How to develop a specific anomaly detection algorithm
How to evaluate an anomaly detection algorithm

Assume we have some labeled data, of anomalous and non-anomalous examples.

And we are going to define a cross validation set and a test set, with which to evaluate a particular anomaly detection algorithm.

Example:

10000 good engines and 20 flawed engines

Training set: 6000 good engines
CV: 2000 good engines(y=0) 10 anomalous(y=1)
Test: 2000 good engines(y=0) 10 anomalous(y=1)

Get training set and fit p(x)

Evaluate: It is a very skewed data set, then predicting y equals 0 all the time will have very high classification accuracy. Instead, we should use evaluation metrics like computing the Precision/Recall or do things like compute the F1 score, which is a single real-number way of summarizing the precision and the recall numbers.

Use cross validation set to choose parameter $\epsilon$ which maximizes F1 score or the otherwise does well on your cross validation sets.

15.5 Anomaly Detection vs. Supervised Learning

If we have this labeled data, we have some examples that are known to be anomalies and some that are known not to be not anomalies, why don’t we just use a supervised learning algorithm, so why don’t we just use logistic regression or a neural network to try to learn directly from our labeled data, to predict whether y equals one or y equals zero?

Data block:
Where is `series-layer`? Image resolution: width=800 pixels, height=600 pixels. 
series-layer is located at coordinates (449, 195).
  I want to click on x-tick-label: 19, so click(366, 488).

Requirement: Please rewrite the paragraph of the anomaly detection notes that begins "Evaluate: It is a very skewed data set" as a short bulleted list that keeps its main facts.

Output for this task:
- The data set is very skewed, so always predicting y = 0 gives very high classification accuracy.
- Use Precision/Recall or the F1 score instead.
- The F1 score summarizes precision and recall as a single real number.